This year, I set myself 22 little goals to pursue throughout the year. I call them the 22 in 22. They may all seem a bit random, but they were important to me at the time I made my New Year’s Resolution. Each Saturday, I take a few minutes to check my progress on a few of my goals.
#2 Do the heart work necessary for my marriage
I am so grateful for my indulgent husband. These are words that are relatively easy to type, but not so easy to articulate to the man they honor.
There are times of the year that are more difficult for everyone in their work, and this time of the year is, along with a spell in the month of February which is always a challenge, the one that is the most complicated for him. Papers to grade, chapters to complete, students with Senioritis who, year over year, become more insolent and disinterested.
Unfortunately, he’s going through all that at school, and then he comes home to one little boy screaming and the other one crying…as if on cue. As if they knew he was about to walk in the door, so one hits the other one, even though they had, up until that very minute, been playing well together.
I suddenly understand those 1950s housewives’ manuals, in which they urge the woman to tidy up before her husband gets home and to make sure the children are silent. Not that my husband expects this. But I suspect he would have appreciated a more peaceful arrival at home this week.
He definitely deserves better than what he has been getting lately, and while I have made some efforts to make the transition more smooth for him, it hasn’t been working–if anything, my efforts have backfired due to a lack of cooperation from my littlest partners. I need to work on this.
#1 Connect better with the scalawags, according to their Love Languages
I caught a briefest piece of a talk about children who act out, and it had to do with the child feeling “ungrounded”. I was intrigued because both of my boys act out sometimes, and it can happen at the most random, inopportune times (see above!)
It sounded all a little hippy-dippy to me, but I listened anyway. The lady said that in order to “ground” them, we needed to connect with them.
As if I didn’t know this already. But I needed the reminder. When I actually take the time–and make the concerted effort–to connect rather than scold, the problem goes away much, much faster.

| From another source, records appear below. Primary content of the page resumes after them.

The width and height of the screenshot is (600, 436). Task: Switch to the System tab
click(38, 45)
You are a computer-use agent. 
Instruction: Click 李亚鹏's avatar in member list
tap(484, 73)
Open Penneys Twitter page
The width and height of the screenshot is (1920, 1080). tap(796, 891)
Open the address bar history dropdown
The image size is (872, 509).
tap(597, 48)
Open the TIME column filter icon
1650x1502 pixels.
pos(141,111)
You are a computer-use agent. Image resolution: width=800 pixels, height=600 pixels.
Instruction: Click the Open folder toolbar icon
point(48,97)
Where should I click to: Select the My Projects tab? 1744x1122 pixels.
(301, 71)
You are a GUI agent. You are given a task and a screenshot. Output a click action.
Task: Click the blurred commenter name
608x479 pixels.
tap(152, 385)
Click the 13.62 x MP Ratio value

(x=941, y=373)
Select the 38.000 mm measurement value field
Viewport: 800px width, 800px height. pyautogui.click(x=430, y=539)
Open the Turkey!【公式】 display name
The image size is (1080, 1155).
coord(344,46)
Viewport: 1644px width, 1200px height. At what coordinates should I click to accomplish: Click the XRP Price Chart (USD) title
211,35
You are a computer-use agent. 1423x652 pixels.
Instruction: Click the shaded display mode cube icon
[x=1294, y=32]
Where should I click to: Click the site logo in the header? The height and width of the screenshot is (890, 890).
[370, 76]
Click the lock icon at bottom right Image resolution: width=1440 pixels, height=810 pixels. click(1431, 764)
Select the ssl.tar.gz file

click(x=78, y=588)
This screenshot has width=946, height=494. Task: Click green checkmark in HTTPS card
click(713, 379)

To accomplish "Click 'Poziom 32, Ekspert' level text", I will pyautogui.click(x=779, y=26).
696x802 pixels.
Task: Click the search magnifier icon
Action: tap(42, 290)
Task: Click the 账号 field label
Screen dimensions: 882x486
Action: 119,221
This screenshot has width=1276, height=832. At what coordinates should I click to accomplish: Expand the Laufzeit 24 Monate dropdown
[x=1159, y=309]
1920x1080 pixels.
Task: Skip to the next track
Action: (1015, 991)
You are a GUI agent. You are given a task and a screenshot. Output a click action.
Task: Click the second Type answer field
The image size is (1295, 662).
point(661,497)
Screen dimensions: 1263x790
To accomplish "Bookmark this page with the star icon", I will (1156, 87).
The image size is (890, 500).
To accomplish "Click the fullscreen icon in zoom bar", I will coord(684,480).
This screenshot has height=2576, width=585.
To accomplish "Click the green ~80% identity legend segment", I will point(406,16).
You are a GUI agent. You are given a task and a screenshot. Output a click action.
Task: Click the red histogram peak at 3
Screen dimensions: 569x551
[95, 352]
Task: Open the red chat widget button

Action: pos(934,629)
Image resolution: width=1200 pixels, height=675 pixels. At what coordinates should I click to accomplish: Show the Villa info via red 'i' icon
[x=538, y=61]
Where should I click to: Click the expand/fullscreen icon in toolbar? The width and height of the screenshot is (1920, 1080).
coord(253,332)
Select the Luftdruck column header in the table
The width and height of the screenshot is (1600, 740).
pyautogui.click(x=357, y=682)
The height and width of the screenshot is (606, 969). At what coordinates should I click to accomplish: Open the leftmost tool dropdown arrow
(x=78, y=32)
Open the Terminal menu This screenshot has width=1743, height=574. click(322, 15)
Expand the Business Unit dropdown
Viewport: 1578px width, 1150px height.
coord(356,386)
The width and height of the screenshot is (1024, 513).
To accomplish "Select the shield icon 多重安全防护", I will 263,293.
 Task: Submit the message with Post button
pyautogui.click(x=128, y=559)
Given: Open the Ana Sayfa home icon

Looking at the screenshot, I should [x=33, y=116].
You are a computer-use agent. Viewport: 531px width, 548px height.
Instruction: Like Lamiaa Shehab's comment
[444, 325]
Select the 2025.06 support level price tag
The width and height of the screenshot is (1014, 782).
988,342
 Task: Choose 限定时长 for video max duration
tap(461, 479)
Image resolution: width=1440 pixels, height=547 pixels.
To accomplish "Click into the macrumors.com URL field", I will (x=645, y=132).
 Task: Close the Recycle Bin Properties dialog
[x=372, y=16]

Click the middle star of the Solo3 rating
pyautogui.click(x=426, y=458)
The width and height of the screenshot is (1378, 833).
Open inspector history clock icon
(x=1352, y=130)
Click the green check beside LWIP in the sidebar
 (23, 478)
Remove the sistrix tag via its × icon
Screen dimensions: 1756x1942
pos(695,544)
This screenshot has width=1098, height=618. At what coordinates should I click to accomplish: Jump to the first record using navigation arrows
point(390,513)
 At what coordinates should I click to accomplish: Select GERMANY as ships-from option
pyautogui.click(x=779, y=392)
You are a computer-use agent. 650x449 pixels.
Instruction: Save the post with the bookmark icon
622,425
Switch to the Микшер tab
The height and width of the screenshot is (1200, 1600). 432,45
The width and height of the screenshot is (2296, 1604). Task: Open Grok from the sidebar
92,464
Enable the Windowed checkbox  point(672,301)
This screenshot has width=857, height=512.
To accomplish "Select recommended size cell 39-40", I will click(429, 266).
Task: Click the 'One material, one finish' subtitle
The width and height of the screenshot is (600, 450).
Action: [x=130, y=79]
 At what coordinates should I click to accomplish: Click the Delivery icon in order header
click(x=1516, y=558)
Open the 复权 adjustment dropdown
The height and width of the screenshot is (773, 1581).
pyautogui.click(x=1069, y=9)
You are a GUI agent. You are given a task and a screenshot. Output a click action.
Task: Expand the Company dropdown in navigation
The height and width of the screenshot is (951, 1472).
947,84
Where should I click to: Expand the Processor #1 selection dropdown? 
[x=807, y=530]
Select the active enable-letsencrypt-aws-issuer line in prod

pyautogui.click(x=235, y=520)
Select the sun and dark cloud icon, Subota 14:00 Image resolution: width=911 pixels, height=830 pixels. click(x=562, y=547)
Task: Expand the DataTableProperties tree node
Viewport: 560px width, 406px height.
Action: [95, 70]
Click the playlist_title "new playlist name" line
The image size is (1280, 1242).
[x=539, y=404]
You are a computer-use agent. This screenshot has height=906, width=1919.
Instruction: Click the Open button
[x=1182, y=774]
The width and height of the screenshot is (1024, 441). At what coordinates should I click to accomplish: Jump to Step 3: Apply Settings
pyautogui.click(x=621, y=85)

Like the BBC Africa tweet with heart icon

This has brought me to a topic of self-reflection which has bothered me to the core about my natural tendency to avoid connection. Connecting with them sometimes feels like the most unnatural thing in the world, and that is my problem, not theirs. I go into “zombie” mode.
Getting out of “zombie mood” and actually connecting with them could head-off some of these outbursts and squabbles. If I could just become someone else, someone who knows how to connect, who enjoys connection…that would be incredibly helpful.
#22 Learn something fascinating about psychology every week
In a 2018 study in Chile, moments of parental interaction with a child were determined to be critical to the child’s emotional and intellectual development. I know this sounds kind of obvious, but this study was able to quantify it…more moments of shared attention, greater development.
One of the factors that was measured was how many times, over the course of an interaction, both mother and baby paid attention to the same thing. This is definitely quantifiable.
Another factor was called “maternal sensitivity”. And, yes it is exactly what it sounds like: how reactive the mother in the mother-baby pair was to the interests and needs of her child. Don’t ask me how you put a number on that. But they did.
I just know that this spoke to me on the subject of connecting with my boys. How little effort does it take to join my little ones and pay attention to the thing that has their attention? Not me trying to get their attention. Rather, me, joining them in what they are doing. And doing this intentionally, so as to create more measurable moments of loving interaction.
As terrifying as it seems, these boys will learn to love from me. And I am not always good at this. But oddly enough, knowing that “moments of love” can be quantified, it helps make it feel more doable to me.